Why optimizer introduces spool here, what is the reason to do it? There is nothing complex beyond the spool.

The thing beyond the spool is not a simple table reference, which could simply be duplicated when the left join / anti semi join alternative is generated.

It may look a little like a table (Constant Scan) but to the optimizer* it is a UNION ALL of the separate rows in the VALUES clause.

The additional complexity is enough for the optimizer to choose to spool and replay the source rows, and not replace the spool with a simple "table get" later on. For example, the initial transformation from full join looks like this:

early plan

Notice the extra spools introduced by the general transform. Spools above a simple table get are cleaned up later by the rule SpoolGetToGet.

If the optimizer had a corresponding SpoolConstGetToConstGet rule, it could work as you wish, in principle.

How to get rid of it in this case, what are the possible ways?

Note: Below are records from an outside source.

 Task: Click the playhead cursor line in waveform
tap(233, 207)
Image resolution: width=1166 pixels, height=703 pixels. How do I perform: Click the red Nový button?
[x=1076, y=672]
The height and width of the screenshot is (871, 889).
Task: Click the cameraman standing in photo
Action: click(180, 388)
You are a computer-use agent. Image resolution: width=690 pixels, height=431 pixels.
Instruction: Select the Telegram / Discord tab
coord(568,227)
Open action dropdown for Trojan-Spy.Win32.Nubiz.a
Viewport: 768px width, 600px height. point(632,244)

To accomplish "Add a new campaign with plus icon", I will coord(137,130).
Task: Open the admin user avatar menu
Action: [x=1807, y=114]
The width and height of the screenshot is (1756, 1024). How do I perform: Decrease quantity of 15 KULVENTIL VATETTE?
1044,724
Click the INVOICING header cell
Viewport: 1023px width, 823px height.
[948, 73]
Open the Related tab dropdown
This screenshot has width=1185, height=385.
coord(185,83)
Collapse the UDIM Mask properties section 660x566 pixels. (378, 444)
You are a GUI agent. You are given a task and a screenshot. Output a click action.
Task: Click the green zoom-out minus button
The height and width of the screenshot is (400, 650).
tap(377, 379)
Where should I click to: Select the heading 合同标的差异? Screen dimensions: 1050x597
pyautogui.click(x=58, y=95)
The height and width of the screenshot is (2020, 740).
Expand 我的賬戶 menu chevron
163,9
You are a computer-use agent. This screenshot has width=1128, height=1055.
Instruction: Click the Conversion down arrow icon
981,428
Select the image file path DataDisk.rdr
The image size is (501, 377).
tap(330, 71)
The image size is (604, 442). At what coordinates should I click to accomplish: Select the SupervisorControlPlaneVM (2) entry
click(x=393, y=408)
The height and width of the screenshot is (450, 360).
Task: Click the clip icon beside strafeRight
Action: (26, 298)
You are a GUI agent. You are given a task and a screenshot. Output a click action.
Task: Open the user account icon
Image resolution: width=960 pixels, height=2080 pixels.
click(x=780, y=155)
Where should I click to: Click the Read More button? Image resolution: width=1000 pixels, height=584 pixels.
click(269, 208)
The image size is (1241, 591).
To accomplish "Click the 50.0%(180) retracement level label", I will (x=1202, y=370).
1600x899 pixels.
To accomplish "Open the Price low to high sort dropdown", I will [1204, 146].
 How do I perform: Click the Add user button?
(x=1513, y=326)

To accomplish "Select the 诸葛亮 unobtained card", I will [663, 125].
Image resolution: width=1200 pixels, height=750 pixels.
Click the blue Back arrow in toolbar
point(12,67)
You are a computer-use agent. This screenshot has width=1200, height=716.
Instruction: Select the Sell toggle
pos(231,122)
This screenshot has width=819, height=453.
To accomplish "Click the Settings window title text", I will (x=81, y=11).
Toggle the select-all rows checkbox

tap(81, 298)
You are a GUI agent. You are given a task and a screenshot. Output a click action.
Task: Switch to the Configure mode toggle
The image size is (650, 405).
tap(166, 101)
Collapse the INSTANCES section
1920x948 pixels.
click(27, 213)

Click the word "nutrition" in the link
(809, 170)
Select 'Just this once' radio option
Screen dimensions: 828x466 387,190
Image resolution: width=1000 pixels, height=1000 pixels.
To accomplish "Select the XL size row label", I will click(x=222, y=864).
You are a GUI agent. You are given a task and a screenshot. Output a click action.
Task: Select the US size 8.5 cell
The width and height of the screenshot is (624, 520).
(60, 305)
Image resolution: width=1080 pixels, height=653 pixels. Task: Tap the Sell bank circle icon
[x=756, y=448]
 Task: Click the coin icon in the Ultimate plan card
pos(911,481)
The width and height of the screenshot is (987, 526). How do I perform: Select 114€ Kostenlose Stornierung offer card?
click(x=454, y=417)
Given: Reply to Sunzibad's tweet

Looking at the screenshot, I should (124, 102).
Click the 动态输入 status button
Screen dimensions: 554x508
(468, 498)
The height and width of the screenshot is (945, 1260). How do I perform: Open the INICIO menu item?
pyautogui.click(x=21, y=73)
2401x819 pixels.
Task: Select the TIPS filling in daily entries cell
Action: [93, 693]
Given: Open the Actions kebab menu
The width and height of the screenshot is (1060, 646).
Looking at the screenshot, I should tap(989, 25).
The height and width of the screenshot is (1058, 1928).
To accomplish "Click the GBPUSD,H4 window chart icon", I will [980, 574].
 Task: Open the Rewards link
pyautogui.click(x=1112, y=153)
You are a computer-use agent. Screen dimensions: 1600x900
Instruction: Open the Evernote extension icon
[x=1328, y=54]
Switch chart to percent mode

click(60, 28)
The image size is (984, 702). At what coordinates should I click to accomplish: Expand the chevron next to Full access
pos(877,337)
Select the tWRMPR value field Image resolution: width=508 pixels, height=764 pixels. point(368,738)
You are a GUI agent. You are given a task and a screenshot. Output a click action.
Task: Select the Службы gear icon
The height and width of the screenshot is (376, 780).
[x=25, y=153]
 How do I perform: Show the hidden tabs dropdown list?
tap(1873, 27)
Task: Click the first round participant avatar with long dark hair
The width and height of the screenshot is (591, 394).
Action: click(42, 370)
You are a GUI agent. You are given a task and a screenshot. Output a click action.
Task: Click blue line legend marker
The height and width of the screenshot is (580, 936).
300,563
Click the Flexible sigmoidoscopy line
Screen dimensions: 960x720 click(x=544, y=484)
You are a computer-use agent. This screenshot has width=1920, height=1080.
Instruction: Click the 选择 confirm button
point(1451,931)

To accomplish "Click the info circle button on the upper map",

Use a real table (temporary or variable), or write the transformation from full join manually, for example:

WITH 
    p([Id], [Code]) AS
    (
        SELECT @id1, 'A'
        UNION ALL
        SELECT @id2, 'B'
    ),
    FullJoin AS
    (
        SELECT
            p.Code,
            d.[Status]
        FROM p
        LEFT JOIN #data d 
            ON d.[Id] = p.[Id]
        UNION ALL
        SELECT
            NULL,
            D.[Status]
        FROM #data AS D
        WHERE NOT EXISTS
        (
            SELECT *
            FROM p
            WHERE p.Id = D.Id
        )
    )
SELECT
    COALESCE(FullJoin.Code, 'X') AS Code,
    COALESCE(FullJoin.Status, 0) AS [Status]
FROM FullJoin;

Plan for manual rewrite:

Manual rewrite plan

This has an estimated cost of 0.0067201 units, compared with 0.0203412 units for the original.


* It can be observed as a LogOp_UnionAll in the Converted Tree (TF 8605). In the Input Tree (TF 8606) it is a LogOp_ConstTableGet. The Converted Tree shows the tree of optimizer expression elements after parsing, normalization, algebrization, binding, and some other preparatory work. The Input Tree shows the elements after conversion to Negation Normal Form (NNF convert), runtime constant collapsing, and a few other bits and bobs. NNF convert includes logic to collapse logical unions and common table gets, among other things.